<中日0-4ヤクルト>◇6日◇ナゴヤドーム

 ヤクルトの「ライアン」こと、小川泰弘投手(23)が今季2度目の完封でリーグトップの9勝目を挙げた。8安打を許し、7回には無死満塁、9回には無死一、二塁のピンチを招いたが、落ち着いた投球で切り抜けて自身4連勝。負ければ今季最多の借金16というチームの危機を救った。セ・リーグのルーキーの2完封は10年ぶり。新人らしからぬ「変わらない」投球で勝ち続けている。

 ピンチでもヤクルト小川は顔色ひとつ変えない。7回無死満塁。4点リードしているとはいえ失点すれば交代だ。マウンドにできた円陣の中、自分のリードでピンチを招いたと感じていた捕手中村が「ゴメン」というと「オッケー」と、いつものように答えた。ここから前夜4打点の平田をフォークで三振、谷繁と井端をシュートで打ち取った。それでもグラブをポンとたたいただけで引き揚げた。9回も無死一、二塁。ここから和田を中飛、平田を遊ゴロ併殺に仕留めてゲームセット。中村と抱き合った時だけ、ちょっと笑った。

 小川が並みの新人と違うのは、何も変わらないところだ。4月の初登板からこの日まで球威が落ちていない。試合の中でも1回から9回までほとんど同じだ。初登板からほとんどの試合でマスクをかぶった中村が実感している。「普通、ルーキーは夏場に落ちてくる。あんなに足を上げているのに変わらない。すごいことです」と驚きを隠さない。

 なぜ変わらないのか。先輩のエース石川が感心するのは体の手入れだ。「例えばストレッチとか。簡単なようで続けるのは難しいんです。ま、いっかっておろそかになりがちなんですよ。僕が若いときは小川ほどできなかった」。手抜きすることなくストレッチを続けて、大リーグ通算324勝のノーラン・ライアンを参考にした豪快なフォームを維持している。

 スタンドで見ていた母弘子さん(59)は心の強さを感じてきた。「小さい頃から変わらないのは、弱音を吐かないことですね。今が踏ん張り時だ!

 って言って頑張ってきた」と話す。「グラウンドの上では1年目などは関係ない」と気後れするところがないから、ピンチでもポーカーフェースでいられる。

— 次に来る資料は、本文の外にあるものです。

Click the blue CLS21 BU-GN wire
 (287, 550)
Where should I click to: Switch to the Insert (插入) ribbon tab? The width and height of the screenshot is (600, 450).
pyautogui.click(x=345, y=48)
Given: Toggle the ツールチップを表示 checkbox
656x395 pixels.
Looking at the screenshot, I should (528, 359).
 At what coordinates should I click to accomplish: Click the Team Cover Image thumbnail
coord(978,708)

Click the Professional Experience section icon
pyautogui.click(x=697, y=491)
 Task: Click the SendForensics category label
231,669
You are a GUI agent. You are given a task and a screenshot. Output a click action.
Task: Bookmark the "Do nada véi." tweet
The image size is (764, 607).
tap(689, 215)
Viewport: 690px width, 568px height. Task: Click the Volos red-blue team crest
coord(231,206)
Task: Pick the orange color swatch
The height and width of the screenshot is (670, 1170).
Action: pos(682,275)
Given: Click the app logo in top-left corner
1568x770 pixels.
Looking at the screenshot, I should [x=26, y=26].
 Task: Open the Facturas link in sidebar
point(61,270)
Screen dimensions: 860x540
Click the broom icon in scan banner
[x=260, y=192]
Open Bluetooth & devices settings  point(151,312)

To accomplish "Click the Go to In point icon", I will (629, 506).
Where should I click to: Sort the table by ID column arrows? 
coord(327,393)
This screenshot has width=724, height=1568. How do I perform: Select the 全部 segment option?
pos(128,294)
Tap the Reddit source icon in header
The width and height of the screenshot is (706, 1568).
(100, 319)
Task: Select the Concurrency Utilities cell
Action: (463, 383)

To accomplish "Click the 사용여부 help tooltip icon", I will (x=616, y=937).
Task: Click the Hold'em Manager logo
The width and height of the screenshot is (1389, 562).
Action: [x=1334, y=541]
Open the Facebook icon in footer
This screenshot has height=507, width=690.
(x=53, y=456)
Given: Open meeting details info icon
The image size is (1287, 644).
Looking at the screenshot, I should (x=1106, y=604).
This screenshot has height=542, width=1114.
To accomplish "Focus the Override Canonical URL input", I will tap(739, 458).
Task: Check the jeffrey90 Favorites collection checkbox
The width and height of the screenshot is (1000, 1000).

 愛知・田原市から駆け付けた両親、親戚や友人ら約40人の応援団に最高の投球を見せることができた。もちろんうれしいが、小川は淡々としていた。「みんなが来ても、オールスターに選ばれてもいつも通りです。気持ちを変えちゃいけない」。それが信念だ。ベストの投球をすることだけに集中する。それが結果的には周囲を喜ばせることになると思うからだ。「両親あっての野球人生です」。感謝の気持ちをいっぱい込めて、新人離れした度胸で低迷するチームを支え続けていく。【矢後洋一】

 ▼小川が今季2度目の完封で9勝目。新人投手が2度以上の完封勝ちは08年大場(ソフトバンク)以来で、セ・リーグでは03年木佐貫(巨人)以来、10年ぶり。ヤクルトの新人では93年伊藤が4度完封して以来だ。小川は6月15日オリックス戦から4連勝。それまで得点圏に走者を背負った場面の小川は61打数16安打で被打率2割6分2厘だったが、この4試合は25打数1安打で被打率4分。この日も7回の無死満塁を0点に抑えるなど、ピンチに強くなり4連勝した。粘りが出た小川が、次回登板で99年上原(巨人)以来となる新人投手のセ・リーグ10勝一番乗りに挑戦する。